Si Internet est incontestablement devenu le meilleur outil en matière de partage et dénichage d'informations mais aussi découvertes de groupes ˗ que ce soit grâce aux différents webzines, réseaux sociaux, blogs, sites de distros et labels, etc. ˗ les autres médias n'en restent pas moins porteurs. Car tous et toutes ne sont pas forcément enthousiastes face à cette nouveauté, cette facilité d'échange ainsi que la consommation de masse qui en découle, tout étant mis à disposition sans grand travail de recherche à effectuer de la part des fans. Un fait se vérifiant surtout auprès de la scène UG (Black Metal plus particulièrement) où beaucoup essaient de garder au mieux cet esprit, en ne donnant que très peu, voire pas, de renseignements, favorisant les petites structures, les éditions limitées ou encore les formats cassette et vinyle. D'où la dimension particulière que revêtent les fanzines DIY. C'est d'ailleurs par ce biais, et notamment une compilation de France D'Oïl Productions incluse avec un chapitre de L'Antre Des Damnés, que j'ai connu Tümëur. Les deux titres de la formation présents sur le CD, à savoir « Je hais le peuple pour notre éternelle bêtise » (
Gangrène) et « Mon Désert » (
De l'hypnotisme morbide à la sublimation, à paraître), m'ont véritablement accrochée dès la première écoute tant par leur rugosité que leur misanthropie exacerbée.

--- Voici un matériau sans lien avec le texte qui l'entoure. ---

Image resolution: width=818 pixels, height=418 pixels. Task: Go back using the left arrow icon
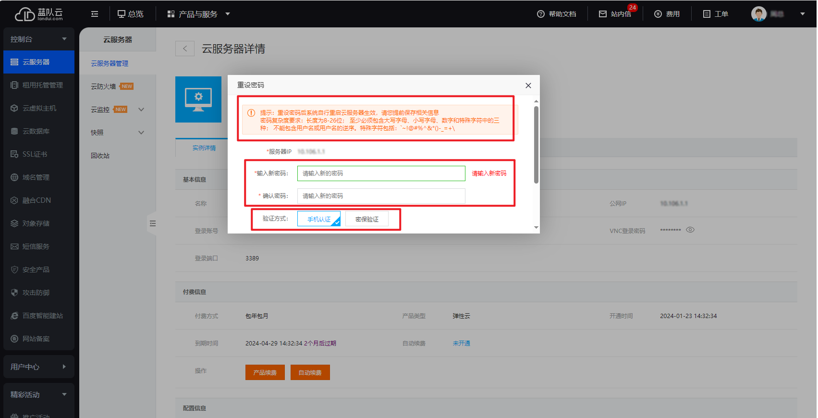point(185,49)
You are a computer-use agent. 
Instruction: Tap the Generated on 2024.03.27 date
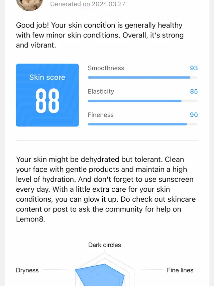click(88, 4)
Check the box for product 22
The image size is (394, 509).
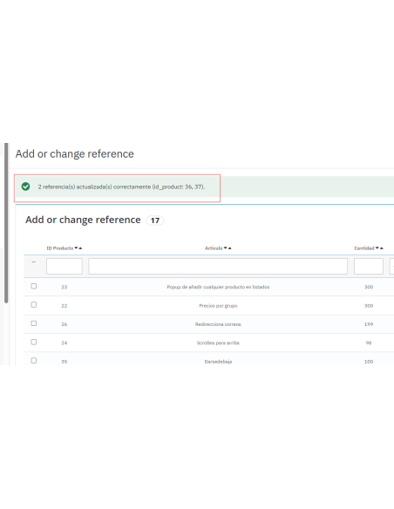34,304
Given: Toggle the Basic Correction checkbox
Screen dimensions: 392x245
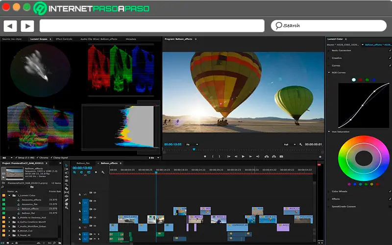Looking at the screenshot, I should [x=390, y=50].
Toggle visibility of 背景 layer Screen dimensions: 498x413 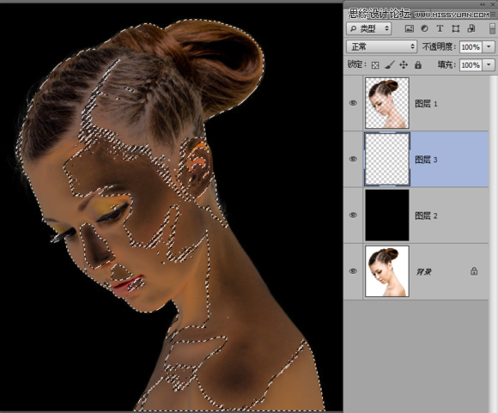point(353,271)
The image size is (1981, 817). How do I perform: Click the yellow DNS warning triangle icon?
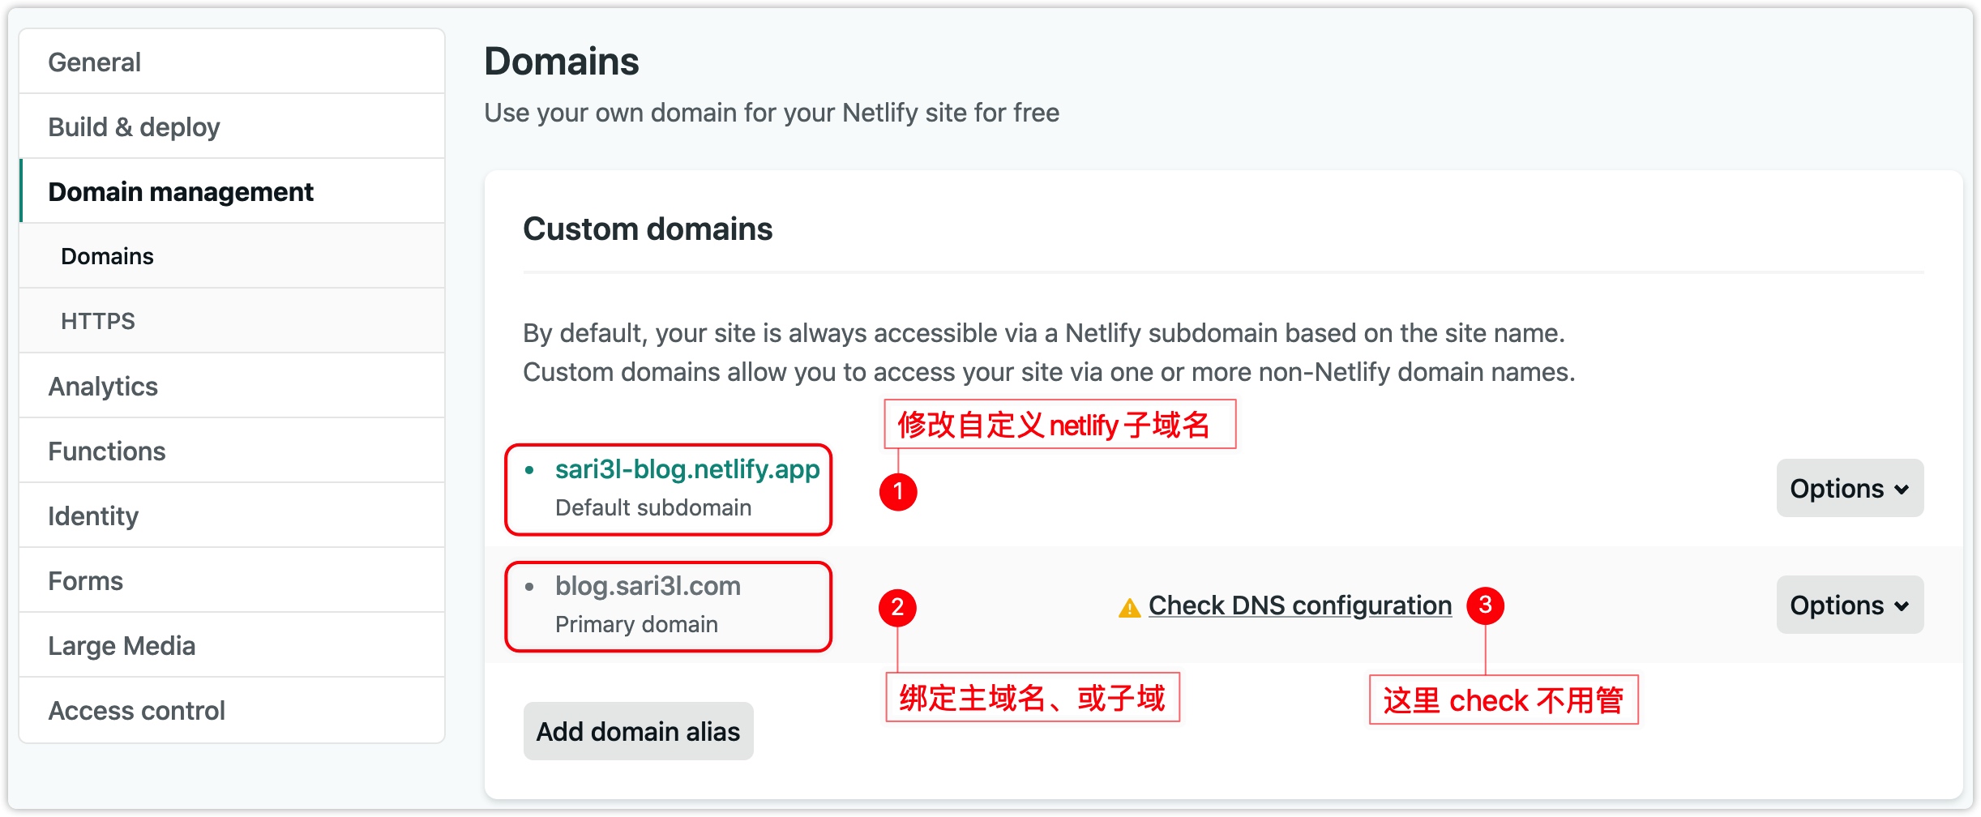[x=1129, y=607]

Accrochée mais aussi touchée par une musique d'un désespoir blafard dont les mélodies puent le spleen à plein nez. Et ce sont toutes ces petites choses qui, mises bout à bout, vont pousser à en entendre et connaître plus. Tümëur est donc un one-man band français formé en 2011 par un homme répondant au doux pseudo d’Éclat Cadavéreux, officiant également au sein d'Humus aux côtés de Dunkel (Drakonhail, Sale Freux, Trou Noir). Des affinités et une confiance des plus fortes qui se cristalliseront, une nouvelle fois, par la production ainsi que la distribution des œuvres du projet, via Les Créations Clandestines et France D'Oïl Productions, gérés par Dunkel. Uniquement disponibles en cassette et en nombre très restreint, sortiront dans l'ordre ˗ sous la bannière de LCC ˗ la demo
Calvaire en 2012, suivie des deux longues-durées :
Sédition (2013) puis
Gangrène (2015). « Je hais le peuple pour notre éternelle bêtise », issu du dernier cité, est le premier morceau à avoir tourné, l'exhumation va logiquement débuter par celui-ci. Une expérience douloureuse où chaque minute entame un peu plus votre moral, passant d'un état d'ataraxie à un trouble profond.

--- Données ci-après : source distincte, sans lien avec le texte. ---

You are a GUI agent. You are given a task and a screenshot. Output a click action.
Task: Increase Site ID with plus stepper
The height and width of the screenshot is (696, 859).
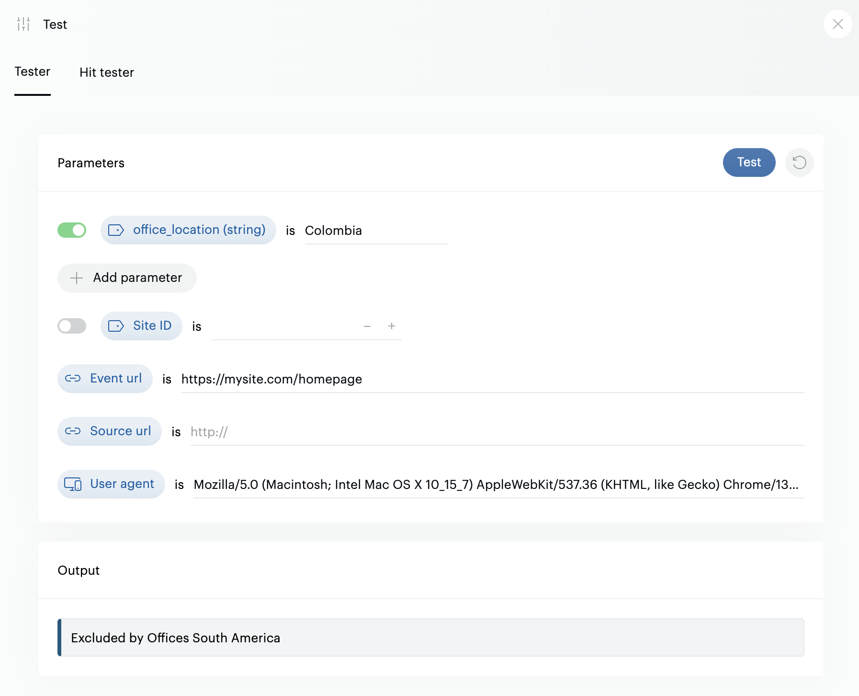391,326
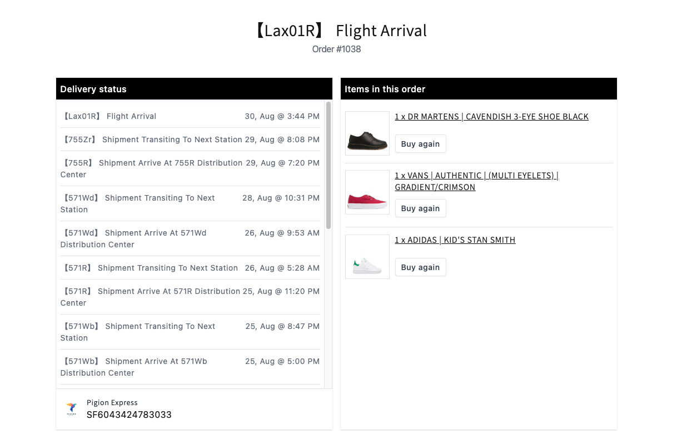This screenshot has width=677, height=439.
Task: Select the 571R Shipment Transiting entry
Action: coord(190,268)
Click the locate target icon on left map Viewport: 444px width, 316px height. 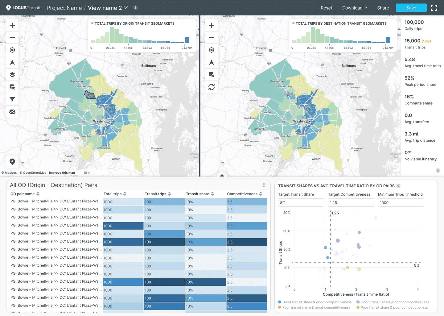(x=12, y=50)
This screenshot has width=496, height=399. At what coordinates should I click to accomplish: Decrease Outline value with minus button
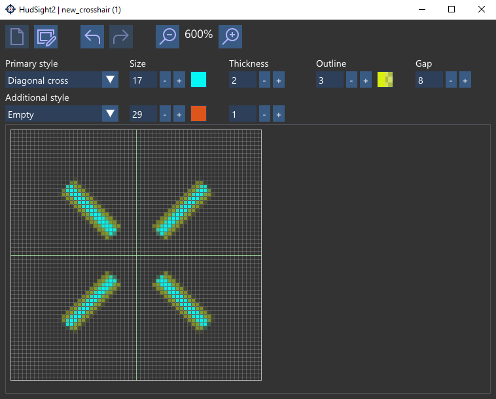(351, 80)
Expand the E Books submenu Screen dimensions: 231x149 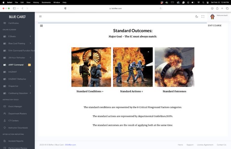[30, 36]
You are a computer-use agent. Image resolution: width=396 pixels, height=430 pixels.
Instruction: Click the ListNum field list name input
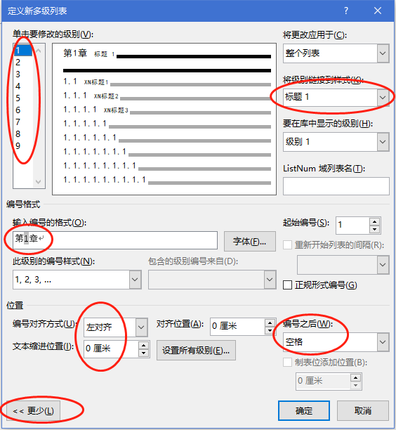click(x=336, y=186)
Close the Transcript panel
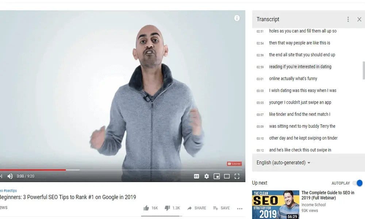The width and height of the screenshot is (365, 219). 360,19
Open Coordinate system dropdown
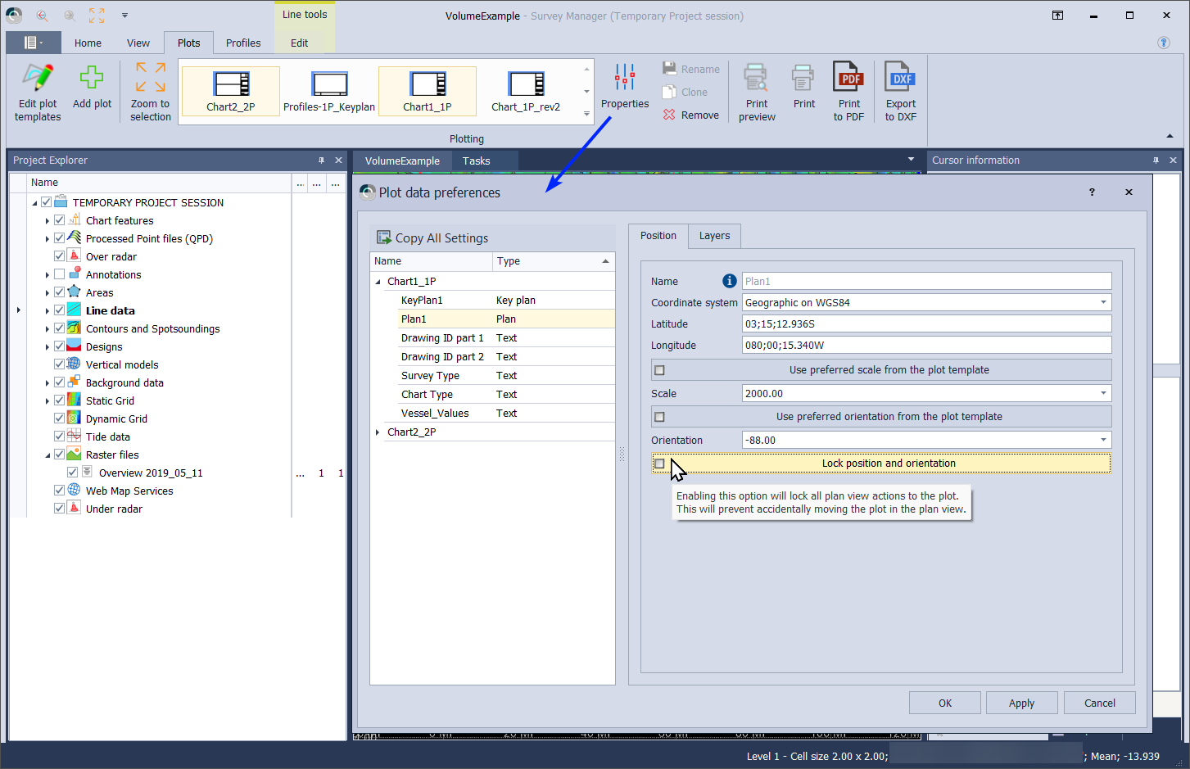Viewport: 1190px width, 769px height. point(1103,303)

La chronique d'une mort annoncée s'ouvrant sur « Ma Dernière Balle » et son introduction tant cristalline que mélancolique ˗ extrait du requiem de Faure, Offertoire ˗ suivie par brouillard opaque et bourdonnant. Une musique terne qui vous est crachée en pleine face, portée par des guitares grésillantes, une batterie très synthétique et étouffante ainsi que les vocaux extrêmement arrachés, voire maladifs, se transformant en longues plaintes (« Je hais le peuple pour notre éternelle bêtise »). Éclat Cadavéreux semble avoir renfermé dans un écrin de nacre toute sa haine, sa rancœur, son dégoût envers l'humanité matérialisés en une crasse visqueuse. Car au cœur de cette bruine se détache clairement des riffs très mélodieux dégageant un sentiment de fragilité et de nostalgie, fortement influencés par la scène ukrainienne. Les touches classiques ainsi que les passages au piano ˗ sur l'intro de « Je hais le peuple pour notre éternelle bêtise » ˗ accentuent ce côté sur le fil du rasoir et donnent des airs aristocrates à l'ensemble. Flirtant avec le dépressif,
Gangrène ne force pourtant pas le trait malgré ses flots noirs arrivant sans cesse, un peu comme dans le fabuleux film Le Feu Follet, dont Tümëur en aurait fait une retranscription musicale mais dans une version rurale et moins egocentrée.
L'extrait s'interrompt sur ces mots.